Vellu Pilai, J.
1. The petitioner was a police constable at the Shencottah police station and was also doing duty as station writer. After an audit conducted by the Financial Assistant to the Inspector-General of Police, the circle inspector of police framed charges against him, about twenty-six in number, for temporary misappropriation of funds, falsification of accounts and failure to maintain the cash book. This was on 31 October 1956. The petitioner filed his explanation denying the charges on 7 November 1956. Under the rules then in force, being order R. Dis. 8033/51/SC, dated 3 April 1951, which had no statutory force, the civil' servant proceeded against had to be asked specifically whether be desired an oral enquiry or only to be heard in person. The petitioner was asked whether he wanted, to examine witnesses or adduce documentary evidence when he replied, that two witnesses were to be examined and certain documents produced in evidence. The purport of this was certainly that he desired enquiry and not in any case that he was satisfied with a personal hearing. The two witnesses mentioned by, him were of course examined on 18 November 1956. After giving another personal hearing, the circle inspector proceeded to compile the punishment roll, Ex. Rule 1, which corresponds to the report of the enquiry in as ordinary proceeding for disciplinary action. It is obvious, from the above that no enquiry worth the name was held by the circle inspector. The charges denied were not proved, nor do they prove themselves. The material relied on by the circle inspector was t0he auditor's report, as to which no copy had been given to the petitioner. There having been no enquiry against the petitioner, it must be held, that he had no reasonable opportunity within the meaning of Article 311(2) as interpreted in Khem Chand v. Union of India--1959-I L.L.J. 167. The order of dismissal, Ex. P. 1, and the appellate order, Ex. P. 2, have both to be quashed.

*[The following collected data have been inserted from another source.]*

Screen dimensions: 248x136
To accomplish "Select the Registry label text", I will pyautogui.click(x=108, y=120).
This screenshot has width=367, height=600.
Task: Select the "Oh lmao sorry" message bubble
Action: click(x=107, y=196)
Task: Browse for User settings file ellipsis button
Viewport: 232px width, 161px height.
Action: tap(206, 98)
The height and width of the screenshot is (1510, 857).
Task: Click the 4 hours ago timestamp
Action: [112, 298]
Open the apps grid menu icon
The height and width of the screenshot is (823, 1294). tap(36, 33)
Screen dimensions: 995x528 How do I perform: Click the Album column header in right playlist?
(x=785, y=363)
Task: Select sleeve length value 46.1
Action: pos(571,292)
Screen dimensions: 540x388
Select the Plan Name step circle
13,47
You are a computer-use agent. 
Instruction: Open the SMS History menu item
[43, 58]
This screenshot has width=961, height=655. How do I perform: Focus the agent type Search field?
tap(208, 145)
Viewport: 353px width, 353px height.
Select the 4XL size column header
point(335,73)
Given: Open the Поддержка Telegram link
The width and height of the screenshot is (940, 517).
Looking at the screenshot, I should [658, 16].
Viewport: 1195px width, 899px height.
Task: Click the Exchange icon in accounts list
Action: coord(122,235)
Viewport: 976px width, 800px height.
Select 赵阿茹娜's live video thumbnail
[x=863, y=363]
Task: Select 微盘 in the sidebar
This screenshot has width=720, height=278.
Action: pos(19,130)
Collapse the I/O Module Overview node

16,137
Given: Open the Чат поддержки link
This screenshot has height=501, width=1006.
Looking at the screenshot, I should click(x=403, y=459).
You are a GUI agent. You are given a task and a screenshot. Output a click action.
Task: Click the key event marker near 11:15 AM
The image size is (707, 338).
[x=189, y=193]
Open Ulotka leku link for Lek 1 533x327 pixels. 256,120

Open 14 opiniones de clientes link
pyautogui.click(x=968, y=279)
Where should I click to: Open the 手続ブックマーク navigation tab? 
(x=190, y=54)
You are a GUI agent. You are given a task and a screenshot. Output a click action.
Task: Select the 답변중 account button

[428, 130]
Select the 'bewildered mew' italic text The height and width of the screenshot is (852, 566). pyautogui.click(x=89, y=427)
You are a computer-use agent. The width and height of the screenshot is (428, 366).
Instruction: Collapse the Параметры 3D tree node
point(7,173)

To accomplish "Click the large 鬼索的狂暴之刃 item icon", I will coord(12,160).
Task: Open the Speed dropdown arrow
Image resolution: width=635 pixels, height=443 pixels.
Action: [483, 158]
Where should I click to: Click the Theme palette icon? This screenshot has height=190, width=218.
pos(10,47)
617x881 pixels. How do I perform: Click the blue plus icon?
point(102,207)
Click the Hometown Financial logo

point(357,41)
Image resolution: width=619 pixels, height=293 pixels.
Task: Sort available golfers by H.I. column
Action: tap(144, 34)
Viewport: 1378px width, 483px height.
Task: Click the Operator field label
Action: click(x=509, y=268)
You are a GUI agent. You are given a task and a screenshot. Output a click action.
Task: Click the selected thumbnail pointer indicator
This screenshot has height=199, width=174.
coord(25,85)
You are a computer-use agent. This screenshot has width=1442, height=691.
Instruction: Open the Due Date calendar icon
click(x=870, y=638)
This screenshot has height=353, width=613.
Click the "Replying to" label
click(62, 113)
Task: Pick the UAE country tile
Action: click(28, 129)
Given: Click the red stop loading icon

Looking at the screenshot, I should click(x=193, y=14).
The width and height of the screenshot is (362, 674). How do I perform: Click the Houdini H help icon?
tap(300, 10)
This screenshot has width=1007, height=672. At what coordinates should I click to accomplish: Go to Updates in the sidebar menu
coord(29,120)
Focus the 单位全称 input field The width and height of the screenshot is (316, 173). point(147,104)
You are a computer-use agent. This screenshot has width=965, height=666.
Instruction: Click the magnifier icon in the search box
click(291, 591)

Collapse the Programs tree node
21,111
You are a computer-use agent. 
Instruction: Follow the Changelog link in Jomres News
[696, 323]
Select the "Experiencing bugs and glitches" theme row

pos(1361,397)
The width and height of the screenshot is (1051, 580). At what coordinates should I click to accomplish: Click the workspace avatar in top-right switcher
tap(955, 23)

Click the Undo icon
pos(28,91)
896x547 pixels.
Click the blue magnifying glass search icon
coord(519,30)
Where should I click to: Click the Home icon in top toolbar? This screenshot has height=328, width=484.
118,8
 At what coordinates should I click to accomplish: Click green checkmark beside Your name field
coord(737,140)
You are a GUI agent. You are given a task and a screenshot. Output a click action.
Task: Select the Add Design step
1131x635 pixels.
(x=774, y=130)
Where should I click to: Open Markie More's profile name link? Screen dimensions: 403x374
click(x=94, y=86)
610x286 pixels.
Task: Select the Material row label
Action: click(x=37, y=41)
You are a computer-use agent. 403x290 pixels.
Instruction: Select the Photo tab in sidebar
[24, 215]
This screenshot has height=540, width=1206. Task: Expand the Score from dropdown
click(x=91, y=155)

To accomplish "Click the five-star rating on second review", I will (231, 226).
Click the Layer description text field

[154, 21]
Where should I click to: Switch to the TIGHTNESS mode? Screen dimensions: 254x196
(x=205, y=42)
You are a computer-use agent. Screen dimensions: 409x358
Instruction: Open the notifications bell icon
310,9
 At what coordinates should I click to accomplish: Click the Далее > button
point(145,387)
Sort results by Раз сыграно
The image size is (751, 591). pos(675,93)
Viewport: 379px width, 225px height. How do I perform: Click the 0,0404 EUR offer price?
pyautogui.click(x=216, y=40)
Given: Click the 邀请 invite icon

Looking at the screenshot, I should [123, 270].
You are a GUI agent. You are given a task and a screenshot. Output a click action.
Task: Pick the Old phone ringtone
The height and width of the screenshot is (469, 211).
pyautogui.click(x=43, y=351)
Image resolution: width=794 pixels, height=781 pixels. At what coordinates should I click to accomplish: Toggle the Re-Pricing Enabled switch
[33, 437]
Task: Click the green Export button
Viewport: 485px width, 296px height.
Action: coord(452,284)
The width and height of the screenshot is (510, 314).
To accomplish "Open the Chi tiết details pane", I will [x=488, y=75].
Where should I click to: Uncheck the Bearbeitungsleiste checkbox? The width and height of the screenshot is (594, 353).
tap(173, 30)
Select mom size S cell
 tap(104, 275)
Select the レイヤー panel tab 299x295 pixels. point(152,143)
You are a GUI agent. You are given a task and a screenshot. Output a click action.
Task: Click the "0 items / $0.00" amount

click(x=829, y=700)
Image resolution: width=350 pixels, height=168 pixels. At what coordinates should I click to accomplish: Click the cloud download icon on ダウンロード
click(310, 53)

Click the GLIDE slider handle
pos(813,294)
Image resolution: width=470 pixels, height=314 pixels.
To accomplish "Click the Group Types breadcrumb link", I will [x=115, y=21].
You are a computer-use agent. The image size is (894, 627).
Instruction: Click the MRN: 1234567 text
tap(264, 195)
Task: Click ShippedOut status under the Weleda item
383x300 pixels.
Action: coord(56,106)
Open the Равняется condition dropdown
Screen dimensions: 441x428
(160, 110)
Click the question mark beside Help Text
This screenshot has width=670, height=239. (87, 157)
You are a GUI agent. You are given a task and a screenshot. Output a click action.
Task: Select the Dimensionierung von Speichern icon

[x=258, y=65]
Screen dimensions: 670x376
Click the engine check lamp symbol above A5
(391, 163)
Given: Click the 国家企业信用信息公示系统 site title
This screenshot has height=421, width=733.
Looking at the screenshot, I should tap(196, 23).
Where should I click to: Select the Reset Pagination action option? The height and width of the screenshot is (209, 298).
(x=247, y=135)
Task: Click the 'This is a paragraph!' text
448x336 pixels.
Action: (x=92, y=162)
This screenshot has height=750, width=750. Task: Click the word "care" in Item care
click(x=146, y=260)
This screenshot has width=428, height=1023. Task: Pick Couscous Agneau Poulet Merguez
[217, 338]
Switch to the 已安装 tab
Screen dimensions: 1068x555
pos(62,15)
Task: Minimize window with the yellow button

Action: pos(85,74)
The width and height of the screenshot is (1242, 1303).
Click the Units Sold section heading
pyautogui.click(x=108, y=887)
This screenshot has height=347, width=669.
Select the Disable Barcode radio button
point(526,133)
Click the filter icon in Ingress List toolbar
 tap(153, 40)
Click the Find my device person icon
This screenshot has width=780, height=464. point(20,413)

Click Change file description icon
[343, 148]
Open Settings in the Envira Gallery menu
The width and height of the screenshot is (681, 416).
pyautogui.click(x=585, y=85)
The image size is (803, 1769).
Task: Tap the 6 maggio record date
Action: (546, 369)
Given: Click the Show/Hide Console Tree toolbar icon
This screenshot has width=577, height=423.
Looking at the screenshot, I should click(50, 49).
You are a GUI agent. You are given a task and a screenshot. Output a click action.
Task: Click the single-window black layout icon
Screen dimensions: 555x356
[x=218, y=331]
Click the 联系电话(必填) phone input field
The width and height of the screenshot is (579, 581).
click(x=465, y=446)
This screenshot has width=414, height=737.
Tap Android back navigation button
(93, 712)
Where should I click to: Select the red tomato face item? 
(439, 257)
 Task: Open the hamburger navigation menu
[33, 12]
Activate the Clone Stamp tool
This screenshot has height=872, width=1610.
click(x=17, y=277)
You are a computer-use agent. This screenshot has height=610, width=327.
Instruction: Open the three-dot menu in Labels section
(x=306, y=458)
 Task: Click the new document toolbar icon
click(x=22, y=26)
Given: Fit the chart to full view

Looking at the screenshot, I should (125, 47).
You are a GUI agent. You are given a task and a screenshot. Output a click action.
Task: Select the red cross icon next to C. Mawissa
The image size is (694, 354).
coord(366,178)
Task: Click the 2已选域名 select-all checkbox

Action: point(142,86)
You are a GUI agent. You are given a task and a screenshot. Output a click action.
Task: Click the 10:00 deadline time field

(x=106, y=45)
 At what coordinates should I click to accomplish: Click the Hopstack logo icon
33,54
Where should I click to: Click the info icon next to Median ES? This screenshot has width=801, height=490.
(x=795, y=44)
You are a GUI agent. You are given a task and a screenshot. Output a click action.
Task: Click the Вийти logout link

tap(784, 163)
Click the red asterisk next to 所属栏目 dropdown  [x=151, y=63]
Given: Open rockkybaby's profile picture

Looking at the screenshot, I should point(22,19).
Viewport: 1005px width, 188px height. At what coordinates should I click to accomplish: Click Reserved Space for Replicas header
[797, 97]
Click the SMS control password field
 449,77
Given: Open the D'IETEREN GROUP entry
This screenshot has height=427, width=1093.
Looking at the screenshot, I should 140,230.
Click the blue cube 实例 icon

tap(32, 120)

2. A point was taken on behalf of the petitioner, that the circle inspector of police was not competent to hold the enquiry against the petitioner. It is unnecessary to consider this, as the orders of dismissal have to be, quashed In any case. Now the Kerala Police Department Inquiries Punishment and Appeal Rules have been promulgated under Article 309 of the Constitution and are in force. The inquiry and the disciplinary proceedings against the petitioner have to be instituted and carried on in terms of these rules.
3. A third spoilt was raised, that the punishment was imposed on the petitioner after looking into the record of his past service, and that this is illegal, and reliance was placed on Gopal Rao Damodarji v. State Government of Madhya Pradesh A.I.R. 1954 Nag. 90 . In that case, the adverse remarks entered in the character roll of the delinquent were taken into consineration, in awarding the punishment without affording an opportunity to him to offer his explanation concerning them. The learned Government Pleader, on the other hand, relied on Girija Sankar Shukla v. Senior Superintendent of Post Offices : AIR1959All624 in which it was observed that the previous punishments suffered by the delinquent which were well known to him, may be taken into consideration in deciding the measure of punishment, though not for establishing his guilt. The Nagpur case itself does not bold that the previous punishments could not be looked into in deciding the quantum of the punishment to be imposed. Often it may be necessary for the punishing authority to look into the past record of service, and even desirable to do so. All that need now be said is that, if the record of his past service is to be taken into consideration against the petitioner, he is entitled to an opportunity to offer his explanation concerning it. In any case such record is irrelevant and ought not to be used, for finding him guilty of any of the charges against him.
With these observations this petition is allowed and Exs. P. 1 and P. 2 are quashed. No costs.